One day as I was particularly frustrated by one of my kids for being…a kid, the words of Paul came to mind, “Love is patient, love is KIND,” and then almost immediately after, “It is the kindness of the Lord which leads us to repentance.” Those two scriptures stopped me in my tracks. Yes I have known that I should be kind as a follower of Christ yet for some reason that day, by God’s grace, I began to see them differently. I began to see this word “kindness” as what it is, part of God’s character. I am to be kind because it is part of who HE is. And if it is part of who he is, then I was created to express that kindness. How often I have thought of the fact that God’s grace has said me, that Jesus loves me and demonstrates it by death on a cross, but I rarely think of God’s kindness in leading me to repentance.

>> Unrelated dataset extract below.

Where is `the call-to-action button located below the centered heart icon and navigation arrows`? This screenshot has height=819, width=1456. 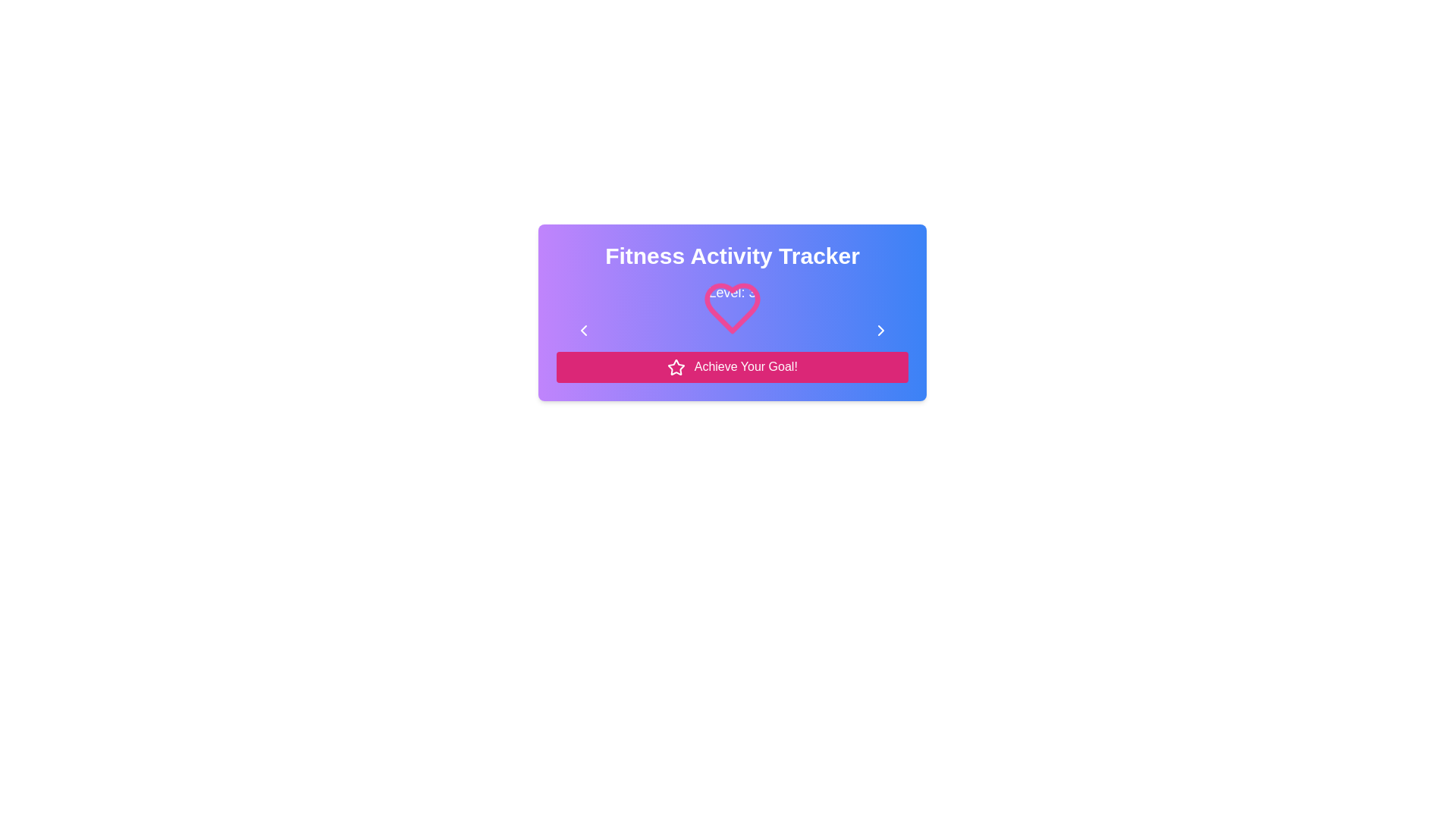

I am still thinking about what exactly does it mean to be kind and what it means to express kindness as an image bearer of the everlasting God, but what I am finding very freeing is that often throughout my day, I am presented with a choice to be burdened by people, things or circumstances. In the past I have responded with frustration, but lately I have asking myself “How can I show the kindness of God in this situation?” I am asking God to teach me the joy of his kindness as I meditate daily on what it means to be kind like He is kind. In the process, my cold heart is changing, hopefully becoming more like his.

Often in the church or in evangelical circles, we present a picture of following Christ that requires constantly saying no to things. Sure this is true, we say no to many things. But what I am finding more and more as I journey with Christ in my life is that when I say yes to him, when I seek to be like him, when I seek to express who I am as a reflection of who God has made me as an image bearer of the everlasting God, I find LIFE. Much richer and much deeper than anything I experience outside of who He is. I also find that I begin to give life to others.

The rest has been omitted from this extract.